蘇恒早慧,八歲雖然年幼但已經不再無知,所經大事皆歷歷在目……更何況是危及生命的大事。

當年,巴渎的三個刺客同時潛入後宮,她與蘇忏正在院子裏頭捉迷藏,忽然生出動靜,喧嚣不可遏制,她躲在石桌底下,剛要探出腦袋,卻被蘇忏一把壓回去撞到了腦袋,整個人昏昏沉沉間聽見哭聲,再醒過來的時候,皇兄就不見了,母親手臂上有一道傷,終日念叨着,“別怨娘”,半年後終是郁郁而亡。

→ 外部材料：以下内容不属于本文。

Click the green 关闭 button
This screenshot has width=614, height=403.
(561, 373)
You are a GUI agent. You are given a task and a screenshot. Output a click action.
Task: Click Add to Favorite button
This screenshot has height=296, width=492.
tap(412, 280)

這是尋常人家破人亡的深仇大恨,但蘇恒耽于身份,家仇與國恨不能分開清算,所以最後無論怎樣義憤填膺都只能忍了,若真動幹戈,巴渎部落雄勇善戰,到最後必然是勞民傷財,兩敗俱傷。

“你先別急,”蘇忏知道她這麽多年仍然耿耿于懷,但凡有觸及到這段回憶的苗頭,便恨不得舉兵臨城,便趕忙出言安撫,又道,“我都不記挂了,你堂堂一國之君怎麽還跟孩子似得。”

蘇恒白他一眼,“也不知我是在替誰恨……罷了,到底有什麽消息?”

“國師在無名河畔聽到過龍吟,巴渎這些年的臣服恐怕都是惺惺作态,背地裏有些其他動作。”蘇忏并不意外,微微笑了笑又道,“我知道你也不是吃素的,只是稍稍提個醒。巴渎國力不如大楚,倘若真有野心,恐怕會用陰謀手段。”

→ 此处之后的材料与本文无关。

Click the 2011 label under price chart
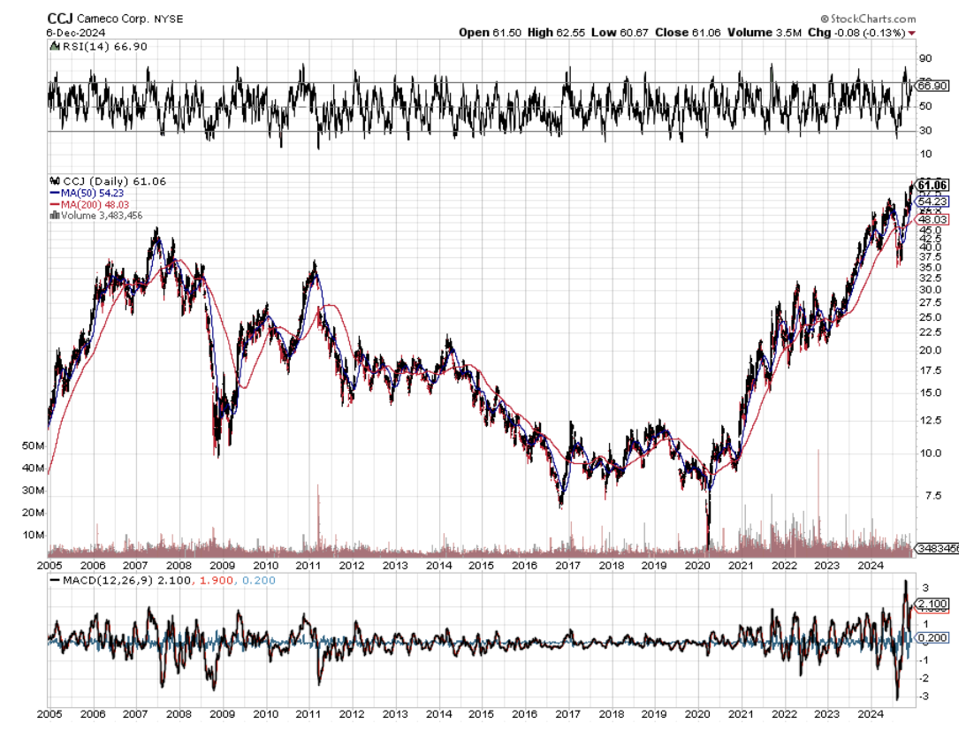This screenshot has width=974, height=739. coord(308,565)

“皇兄的意思……祭天大典出事也與此有關?”蘇恒想了想,“魔主與巴渎有所勾結?圖什麽?”

“那倒不會,謝長臨眼高于頂,他知不知道這個部族都得另說。”蘇忏否定道,“我将鎏金尺八帶入宮中興許有他的推波助瀾,但我懷疑鎏金尺八在此時出現就不是湊巧……”蘇忏舒一口氣,拍了拍蘇恒的肩膀又道,“但這些事交給我跟國師就好。”

卓月門剛想摘身事外,蘇忏瞥他一眼,“食君之祿,忠君之事,別光吃飯不幹活兒。”

“……”

“說起幹活兒,”蘇恒方才的心情還壓抑的很,像是放在蒸籠裏蓋上了無孔的蓋子,下面全是沸水,七竅裏流通着煩躁不安,現在卻舒坦了許多,還分得出心調侃他們幾句,“既然國師已經回來了,不如兩位通力合作……明日午時在宮裏祈福,我叫上太傅等人,省的他們整天疑神疑鬼。”

眼看蘇忏眼皮子一耷拉,推辭的話馬上要說出口——無非就是“宮中之事貧道不好幹預”或“徐子清本來就看我不爽,陛下就不要給我找事了”。

“祈福結束我自有賞賜……”蘇恒補充道。

說辭脫口,瞬間變成了“謝主隆恩”。

興元宮東苑中還住着一個謝長臨,左右碰着了尴尬,所以事情一說完,多餘的人立馬就散了。卓月門身為國師,在宮中有專門的下榻之處,也沒必要再來回一趟,臨走,蘇恒還記得叮囑一句,“皇兄啊,你別寵着姓謝的,我看他不是個好東西,若有逾矩你跟我說,我立即将他趕回妖魔道去……我日理萬機,他倒是閑得很!”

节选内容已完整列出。